• Instructions to follow: Every line of the material below in which "computer" shows up is to be located and copied.

• Records supplied:
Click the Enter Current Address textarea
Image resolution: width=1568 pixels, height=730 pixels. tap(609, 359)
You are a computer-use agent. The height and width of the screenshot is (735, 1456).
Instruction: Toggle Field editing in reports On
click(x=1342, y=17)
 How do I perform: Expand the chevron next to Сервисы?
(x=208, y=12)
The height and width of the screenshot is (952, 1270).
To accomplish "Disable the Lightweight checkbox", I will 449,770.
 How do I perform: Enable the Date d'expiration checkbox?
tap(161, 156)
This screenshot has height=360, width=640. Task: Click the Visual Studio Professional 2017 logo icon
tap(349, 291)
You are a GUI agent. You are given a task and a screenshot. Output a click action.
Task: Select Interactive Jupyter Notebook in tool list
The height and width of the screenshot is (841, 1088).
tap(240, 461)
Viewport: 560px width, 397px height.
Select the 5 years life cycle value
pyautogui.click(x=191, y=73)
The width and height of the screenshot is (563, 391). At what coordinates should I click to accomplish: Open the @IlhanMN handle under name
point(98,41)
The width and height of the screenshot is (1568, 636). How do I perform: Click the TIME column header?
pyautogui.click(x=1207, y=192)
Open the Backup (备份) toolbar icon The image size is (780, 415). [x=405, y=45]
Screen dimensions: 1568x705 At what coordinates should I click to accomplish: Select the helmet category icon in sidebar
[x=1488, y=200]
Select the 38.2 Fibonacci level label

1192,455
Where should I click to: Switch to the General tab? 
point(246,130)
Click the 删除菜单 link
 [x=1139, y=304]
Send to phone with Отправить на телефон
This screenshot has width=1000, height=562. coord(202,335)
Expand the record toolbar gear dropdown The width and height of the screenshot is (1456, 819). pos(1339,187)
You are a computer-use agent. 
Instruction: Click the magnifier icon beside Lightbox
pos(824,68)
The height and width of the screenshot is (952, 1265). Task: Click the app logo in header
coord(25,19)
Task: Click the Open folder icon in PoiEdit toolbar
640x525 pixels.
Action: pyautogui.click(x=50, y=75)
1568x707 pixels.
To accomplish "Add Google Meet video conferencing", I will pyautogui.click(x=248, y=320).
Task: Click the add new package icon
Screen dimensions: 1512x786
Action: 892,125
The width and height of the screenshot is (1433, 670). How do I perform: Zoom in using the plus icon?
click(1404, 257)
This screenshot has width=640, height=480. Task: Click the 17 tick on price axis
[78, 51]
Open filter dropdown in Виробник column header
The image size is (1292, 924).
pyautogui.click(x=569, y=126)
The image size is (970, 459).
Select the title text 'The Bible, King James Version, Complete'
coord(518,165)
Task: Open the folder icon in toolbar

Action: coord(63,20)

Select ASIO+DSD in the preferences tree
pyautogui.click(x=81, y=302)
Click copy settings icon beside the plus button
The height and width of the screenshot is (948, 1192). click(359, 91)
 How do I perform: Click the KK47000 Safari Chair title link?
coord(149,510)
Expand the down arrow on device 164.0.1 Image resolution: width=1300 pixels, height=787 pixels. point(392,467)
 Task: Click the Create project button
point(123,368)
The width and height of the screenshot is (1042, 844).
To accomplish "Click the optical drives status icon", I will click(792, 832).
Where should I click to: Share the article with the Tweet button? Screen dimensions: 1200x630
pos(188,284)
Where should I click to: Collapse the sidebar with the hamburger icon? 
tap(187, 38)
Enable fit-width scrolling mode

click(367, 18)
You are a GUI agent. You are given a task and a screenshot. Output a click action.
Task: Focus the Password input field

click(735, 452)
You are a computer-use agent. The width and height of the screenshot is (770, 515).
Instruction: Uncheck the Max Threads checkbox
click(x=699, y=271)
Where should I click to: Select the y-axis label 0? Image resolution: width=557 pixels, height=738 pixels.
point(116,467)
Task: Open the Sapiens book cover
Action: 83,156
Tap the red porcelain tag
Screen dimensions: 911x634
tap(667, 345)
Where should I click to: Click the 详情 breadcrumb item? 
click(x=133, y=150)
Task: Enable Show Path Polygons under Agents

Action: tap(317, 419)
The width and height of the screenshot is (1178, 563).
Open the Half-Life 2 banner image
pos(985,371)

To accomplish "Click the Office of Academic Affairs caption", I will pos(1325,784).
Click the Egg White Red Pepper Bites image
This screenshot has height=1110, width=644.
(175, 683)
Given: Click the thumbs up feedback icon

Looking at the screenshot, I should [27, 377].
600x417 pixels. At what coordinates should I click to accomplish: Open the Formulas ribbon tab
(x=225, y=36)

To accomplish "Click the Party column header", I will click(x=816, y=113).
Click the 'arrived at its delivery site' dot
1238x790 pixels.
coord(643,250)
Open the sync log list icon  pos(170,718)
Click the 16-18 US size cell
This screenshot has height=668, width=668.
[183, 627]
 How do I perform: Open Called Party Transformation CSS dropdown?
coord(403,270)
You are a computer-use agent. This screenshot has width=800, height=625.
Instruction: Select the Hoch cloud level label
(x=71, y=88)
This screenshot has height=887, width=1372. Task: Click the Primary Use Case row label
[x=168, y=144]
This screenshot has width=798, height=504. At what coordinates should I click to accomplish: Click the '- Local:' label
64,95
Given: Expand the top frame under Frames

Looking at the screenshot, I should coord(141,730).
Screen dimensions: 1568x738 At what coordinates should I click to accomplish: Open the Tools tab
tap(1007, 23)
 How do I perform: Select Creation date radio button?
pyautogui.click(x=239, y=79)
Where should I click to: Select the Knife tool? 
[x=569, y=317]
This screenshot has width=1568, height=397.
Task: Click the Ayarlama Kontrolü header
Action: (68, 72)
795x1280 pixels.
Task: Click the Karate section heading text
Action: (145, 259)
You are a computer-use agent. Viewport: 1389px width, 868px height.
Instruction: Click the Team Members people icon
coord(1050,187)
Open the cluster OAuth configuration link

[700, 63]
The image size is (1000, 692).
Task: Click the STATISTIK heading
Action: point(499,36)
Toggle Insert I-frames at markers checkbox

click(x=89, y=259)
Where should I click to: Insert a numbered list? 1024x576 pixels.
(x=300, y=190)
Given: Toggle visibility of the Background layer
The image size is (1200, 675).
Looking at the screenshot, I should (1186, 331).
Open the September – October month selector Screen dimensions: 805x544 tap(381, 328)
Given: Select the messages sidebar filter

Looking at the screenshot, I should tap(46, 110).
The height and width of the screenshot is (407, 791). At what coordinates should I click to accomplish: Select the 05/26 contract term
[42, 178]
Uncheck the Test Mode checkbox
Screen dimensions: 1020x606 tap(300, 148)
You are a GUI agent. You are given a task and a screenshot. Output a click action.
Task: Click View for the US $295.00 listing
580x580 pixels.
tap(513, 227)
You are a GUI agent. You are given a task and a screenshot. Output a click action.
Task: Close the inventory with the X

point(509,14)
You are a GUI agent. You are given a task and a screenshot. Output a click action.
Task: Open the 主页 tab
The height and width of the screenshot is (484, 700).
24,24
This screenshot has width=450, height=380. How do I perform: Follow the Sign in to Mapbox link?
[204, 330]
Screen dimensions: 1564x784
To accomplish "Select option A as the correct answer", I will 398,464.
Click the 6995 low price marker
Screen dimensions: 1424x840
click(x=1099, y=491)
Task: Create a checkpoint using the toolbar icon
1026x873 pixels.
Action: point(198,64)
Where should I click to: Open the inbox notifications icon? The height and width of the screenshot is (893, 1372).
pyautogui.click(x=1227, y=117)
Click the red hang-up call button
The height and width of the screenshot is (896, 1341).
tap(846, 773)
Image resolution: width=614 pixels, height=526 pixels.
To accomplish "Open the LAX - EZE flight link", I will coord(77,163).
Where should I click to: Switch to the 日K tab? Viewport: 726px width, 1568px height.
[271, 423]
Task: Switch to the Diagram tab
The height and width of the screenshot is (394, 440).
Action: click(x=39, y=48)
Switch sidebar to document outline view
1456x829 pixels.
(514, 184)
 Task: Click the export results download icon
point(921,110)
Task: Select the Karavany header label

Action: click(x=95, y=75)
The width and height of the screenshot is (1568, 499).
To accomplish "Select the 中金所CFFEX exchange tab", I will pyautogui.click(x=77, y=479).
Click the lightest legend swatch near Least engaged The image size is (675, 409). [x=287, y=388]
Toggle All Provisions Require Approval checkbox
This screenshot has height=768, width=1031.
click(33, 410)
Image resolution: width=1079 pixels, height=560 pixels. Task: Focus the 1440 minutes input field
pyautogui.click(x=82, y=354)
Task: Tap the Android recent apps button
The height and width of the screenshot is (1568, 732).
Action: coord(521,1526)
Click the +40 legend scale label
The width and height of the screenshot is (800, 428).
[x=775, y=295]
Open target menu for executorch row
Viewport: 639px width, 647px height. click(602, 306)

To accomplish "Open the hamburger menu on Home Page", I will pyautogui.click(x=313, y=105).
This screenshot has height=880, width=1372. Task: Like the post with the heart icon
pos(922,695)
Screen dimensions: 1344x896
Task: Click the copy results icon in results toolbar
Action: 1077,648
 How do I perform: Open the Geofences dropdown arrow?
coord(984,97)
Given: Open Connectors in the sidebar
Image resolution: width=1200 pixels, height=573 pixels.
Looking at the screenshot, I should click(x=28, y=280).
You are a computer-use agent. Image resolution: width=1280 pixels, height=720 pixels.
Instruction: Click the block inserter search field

• Written answer:
You are a computer-use agent. The height and width of the screenshot is (735, 1456).
You are a computer-use agent. 
You are a computer-use agent. The width and height of the screenshot is (770, 515).
You are a computer-use agent. This screenshot has width=800, height=625.
You are a computer-use agent. Viewport: 1389px width, 868px height.
You are a computer-use agent. Image resolution: width=1280 pixels, height=720 pixels.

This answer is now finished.